1.2  Rumusan Masalah
i.         Apa yang dimaksud teori gestalt?
ii.       Siapa saja tokoh-tokoh teori gestalt?
iii.     Jelaskan tentang konsep pokok dan proses konseling !
iv.     Bagaimanakah  aplikasi dalam teori gestalt?




1.3  Tujuan
i.         Mengetahui tentang pengertian teori gestalt.
ii.       Mengetahui tentang tokoh-tokoh teori gestalt.
iii.     Mengetahui tentang konsep pokok dan konsep konseling.
iv.     Mengetahui pengaplikasian teori gestalt dalam pembelajaran.

2.      Pembahasan
2.1  Teori Gestalt
Gestalt adalah sebuah teori yang menjelaskan proses persepsi melalui pengorganisasian komponen-komponen sensasi yang memiliki hubungan, pola, ataupun kemiripan menjadi kesatuan. Teori gestalt beroposisi terhadap teori strukturalisme. Teori gestalt cenderung berupaya mengurangi pembagian sensasi menjadi bagian-bagian kecil.
Teori ini dibangun oleh tiga orang, Kurt Koffka, Max Wertheimer, and Wolfgang Köhler. Mereka menyimpulkan bahwa seseorang cenderung mempersepsikan apa yang terlihat dari lingkungannya sebagai kesatuan yang utuh.
Psikologi Gestalt berasal dari bahasa Jerman yang berarti menggambarkan konfigurasi atau bentuk yang utuh.

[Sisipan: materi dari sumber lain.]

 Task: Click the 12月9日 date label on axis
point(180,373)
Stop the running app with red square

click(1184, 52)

Suatu gestalt dapat berupa objek yang berbeda dari jumlah bagian-bagiannya. Semua penjelasan tentang bagian-bagian objek akan mengakibatkan hilangnya gestalt itu sendiri. Sebagai contoh, ketika melihat sebuah persegi panjang maka hal ini dapat dipahami dan dijelaskan sebagai persegi panjang berdasarkan keutuhannya atau keseluruhannya dan identitas ini tidak bisa dijelaskan sebagai empat garis yang saling tegak lurus dan berhubungan.

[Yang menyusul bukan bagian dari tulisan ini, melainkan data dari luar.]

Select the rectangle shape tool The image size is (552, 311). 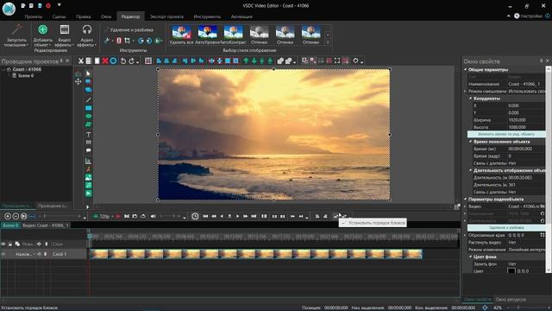[88, 108]
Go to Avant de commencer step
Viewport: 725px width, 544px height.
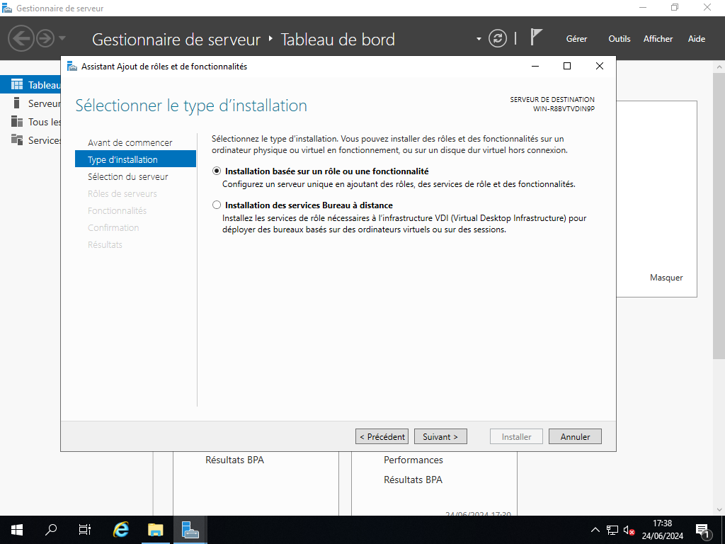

Psikologi gestalt adalah gerakan jerman yang secara langsung menantang psikologi strukturalisme Wundt. Para gestaltis mewarisi tradisi psikologi aksi dari Brentano, Stumpf dan akademi Wurzburg di jerman, yang berupaya mengembangkan alternatif bagi model psikologi yang diajukan oleh model ilmu pengetahuan alam reduksionistik dan analitik dari Wundt.

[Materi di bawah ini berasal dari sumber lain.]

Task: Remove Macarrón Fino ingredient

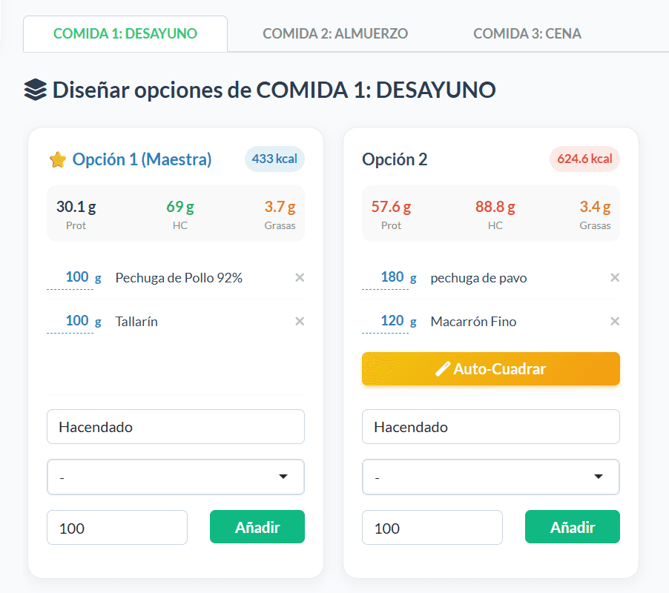Action: (x=614, y=321)
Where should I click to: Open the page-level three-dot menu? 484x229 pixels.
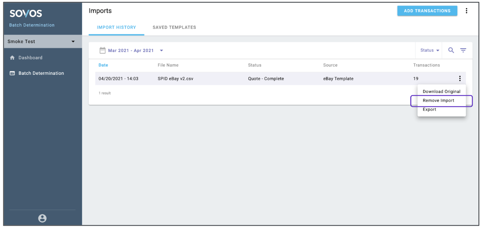pyautogui.click(x=466, y=11)
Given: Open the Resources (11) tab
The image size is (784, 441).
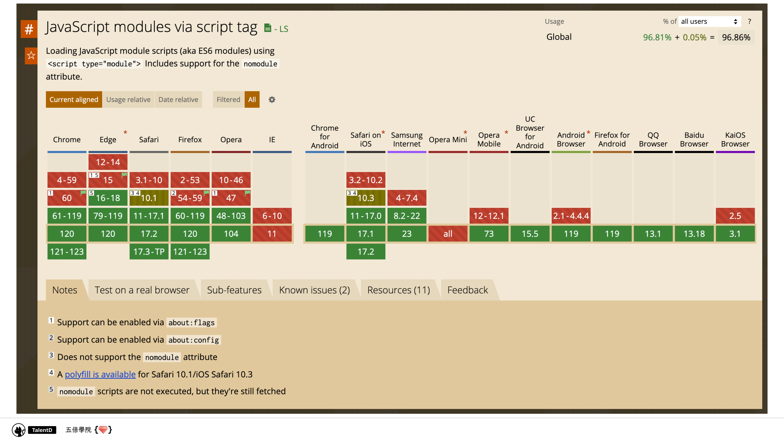Looking at the screenshot, I should point(398,290).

Gerakan gestalt lebih konsisten dengan tema utama dalam filsafat jerman yakni aktivitas mental dari pada sistem Wundt. Psikologi gestalt didasari oleh pemikiran Kant tentang teori nativistik yang mengatakan bahwa adanya proses berfikir membuat individu dapat berinteraksi dengan lingkungannya melalui cara-cara yang khas. Sehingga tujuan psikologi gestalt adalah menyelidiki cara-cara berfikir seseorang dan mengetahui secara tepat karakteristik interaksi manusia dengan lingkungannya
Psikologi gestalt diawali dan dikembangakan melalui tulisan-tulisan tiga tokoh penting, yaitu Max Wertheimer, Wolfgang Kohler dan Kurt Koffka. Ketiganya dididik dalam atmosfer intelektual yang menggairahkan pada awal abad 20 di Jerman, dan ketiganya melarikan diri dari kejaran nazi dan bermigrasi ke Amerika.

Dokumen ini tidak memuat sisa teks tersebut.